Note that this actually accesses the websites and thus takes a while. 

In [None]:
courses["Students"] = courses["Link"].apply(scrape_students)

Now let's look at which are the largest classes:

In [None]:
courses = courses.sort_values("Students", ascending=False)
courses = courses.reset_index(drop=True)
courses.head(25)

The database class is the biggest one, followed by the object-oriented programming class.
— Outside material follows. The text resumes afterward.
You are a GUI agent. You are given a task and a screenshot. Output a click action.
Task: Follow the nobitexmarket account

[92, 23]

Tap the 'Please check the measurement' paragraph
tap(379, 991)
Note the latter is where you really get into the concepts of Classes and Objects in programming!

Now, we want to answer the question **at which level are the most students enrolled in CS?** Levels are the leading digit of the course number and roughly correspond to the year you're supposed to take a class. 5000 level classes are advanced undergrad classes, often cross-listed with grad classes. 6000 classes are graduate classes, 7000 classes are seminars and other PhD level classes. Let's create a new column level and add it to the dataframe: 

In [None]:
# we use x[3] because the strings such as "CS 1410" have the level digit at index 3
courses["level"] = courses["Number"].map(lambda x: x[3])
courses = courses.sort_values(by="level")

# Let's check to see if what we just did gave us the output we wanted
courses.head(25)

We can calculate the answer with groupby:

In [None]:
import numpy as np

# We only apply the np functions to the numeric column
student_stats = courses.groupby(by="level").aggregate({"Students" : ["count", np.sum, np.mean, np.std]})
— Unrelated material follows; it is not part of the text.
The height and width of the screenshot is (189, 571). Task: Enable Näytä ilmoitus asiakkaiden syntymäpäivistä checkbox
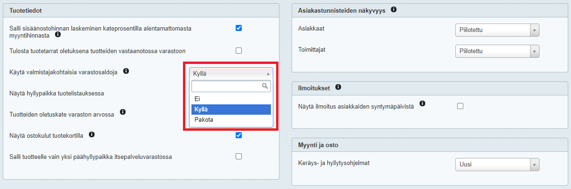460,106
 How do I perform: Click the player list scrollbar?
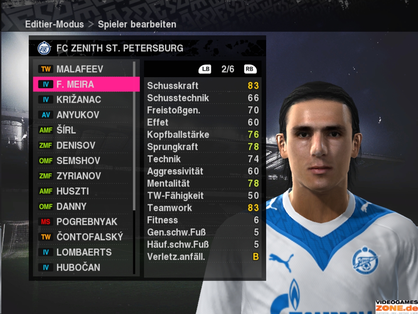134,167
# Check to see if this makes sense
student_stats

Let's visualize this with box and overlaid strip plots:

In [None]:
import matplotlib.pyplot as plt
import seaborn as sns
%matplotlib inline
sns.set(rc={'figure.figsize':(15,8)})

# there isn't enough data for a violin plot to work well. 
ax = sns.boxplot(data=courses, x="level", y="Students", fliersize=0)
ax = sns.stripplot(data=courses, x="level", y="Students", color="black", alpha=0.5, size=10)

# props = dict(linewidth=2)
# here we group by level
# courses.boxplot(by='level', figsize=(10, 10),  boxprops=props, medianprops=props, whiskerprops=props, capprops=props)

And plot a bar chart for the number of students at each level:

In [None]:
student_sum = courses.groupby("level").aggregate([np.sum])
student_sum.plot.bar(legend=False, figsize=(15, 8))

We can see that the most students are in the 3000 level.

## Scraping Wrap-Up

Scraping is a way to get information from website that were not designed to make data accessible. As such, it can often be **brittle**: a website change will break your scraping script. It is also often not welcome, as a scaper can cause a lot of traffic. 

The way we scraped information here also made the **assumption that HTML is generated consistently** based just on the URL. That is, unfortunately, less and less common, as websites adapt to browser types, resolutions, locales, but also as a lot of content is loaded dynamically e.g., via web-sockets. For example, many websites now auotmatically load more data once you scroll to the bottom of the page. These websites couldn't be scraped with our approach, instead, a browser-emulation approach, using e.g., [Selenium](https://www.selenium.dev/) would be necessary. [Here is a tutorial](https://medium.com/the-andela-way/introduction-to-web-scraping-using-selenium-7ec377a8cf72) on how to do that. 

Finally, many services make their data available through a well-defined interface, an API. Using an API is always a better idea than scraping, but scraping is a good fallback!